> Work to complete
Could you copy exactly the line that contains "For every named" and every line after it to the end of the records, and nothing more?

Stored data
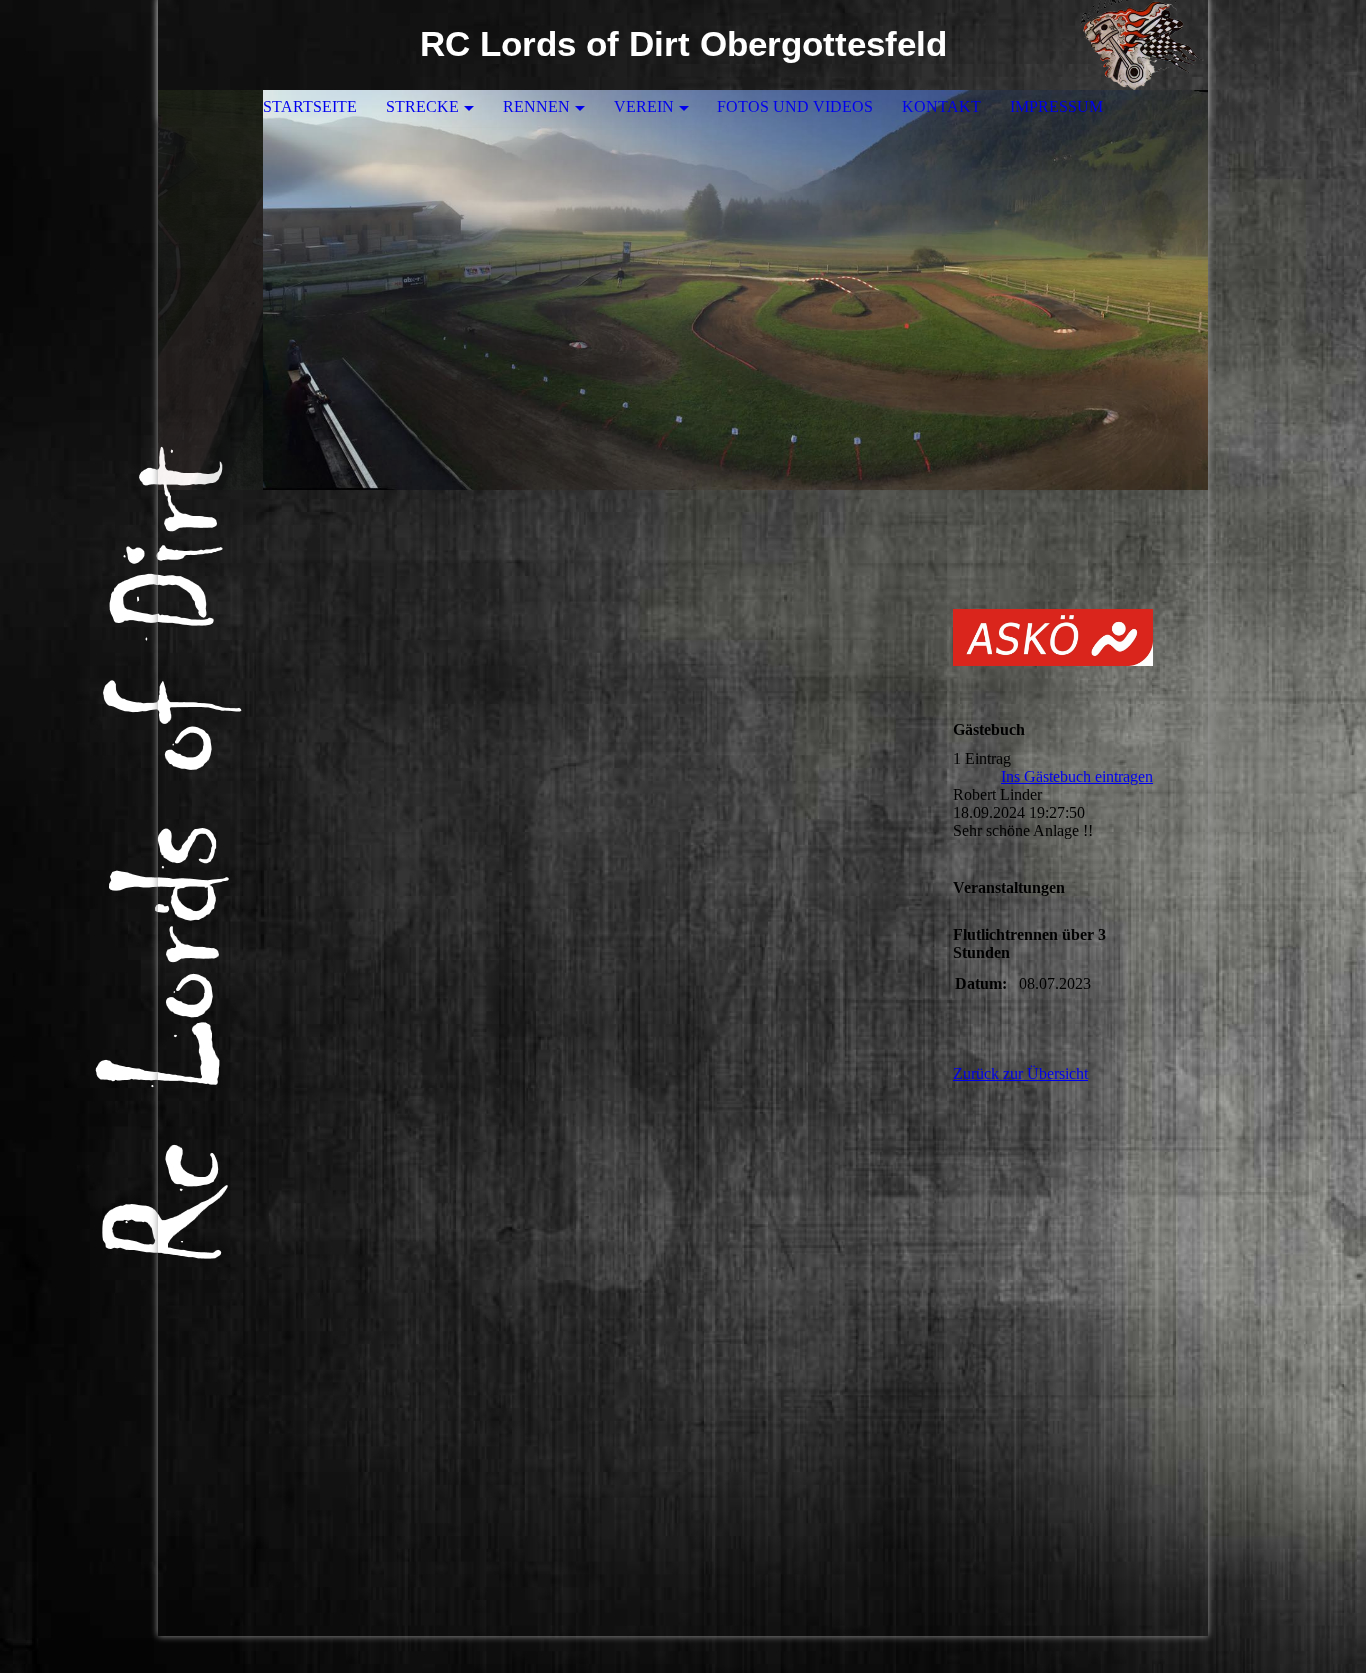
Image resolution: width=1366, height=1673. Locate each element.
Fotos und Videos (795, 106)
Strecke (422, 106)
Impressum (1056, 106)
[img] (1133, 45)
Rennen (536, 106)
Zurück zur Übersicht (1020, 1073)
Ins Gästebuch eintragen (1077, 776)
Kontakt (941, 106)
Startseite (310, 106)
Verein (644, 106)
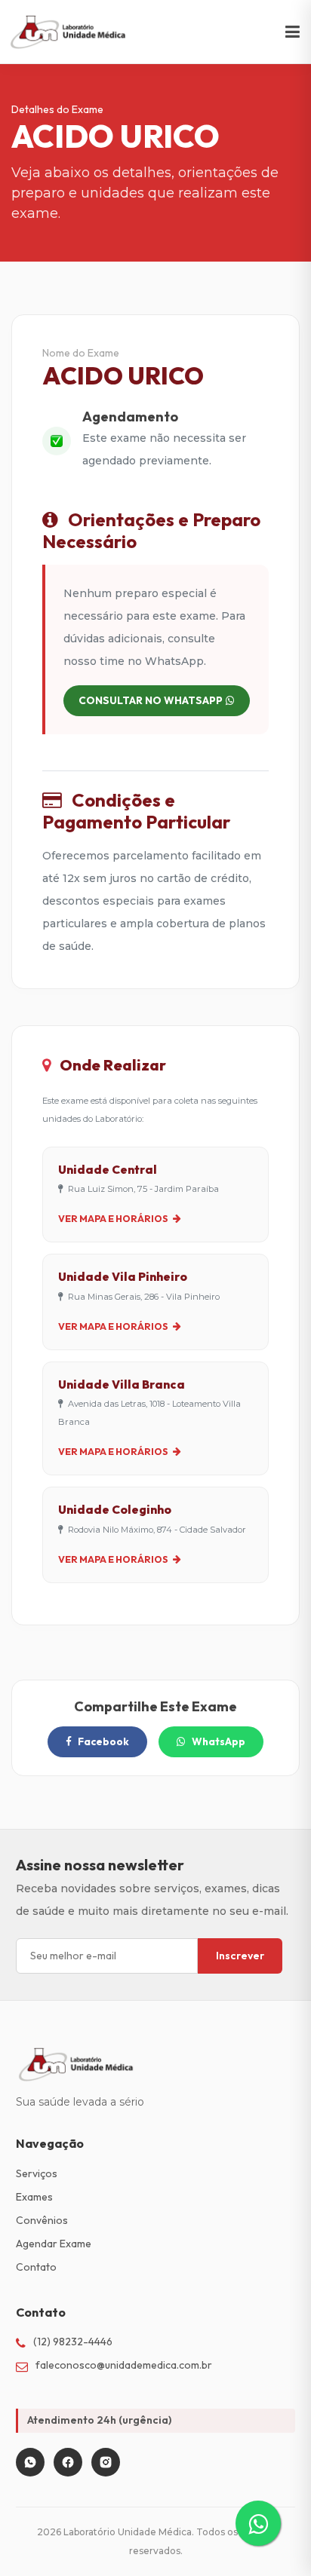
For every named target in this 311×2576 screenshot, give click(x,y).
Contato (36, 2267)
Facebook (103, 1741)
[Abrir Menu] (292, 32)
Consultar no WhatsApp (151, 700)
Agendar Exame (53, 2243)
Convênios (42, 2220)
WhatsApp (218, 1741)
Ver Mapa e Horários (114, 1218)
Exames (34, 2197)
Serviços (36, 2173)
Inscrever (240, 1955)
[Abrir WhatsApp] (273, 2538)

> Exercise solution
For every named target in this 311×2576 screenshot, give click(x,y).
Contato (36, 2267)
Facebook (103, 1741)
[Abrir Menu] (292, 32)
Consultar no WhatsApp (151, 700)
Agendar Exame (53, 2243)
Convênios (42, 2220)
WhatsApp (218, 1741)
Ver Mapa e Horários (114, 1218)
Exames (34, 2197)
Serviços (36, 2173)
Inscrever (240, 1955)
[Abrir WhatsApp] (273, 2538)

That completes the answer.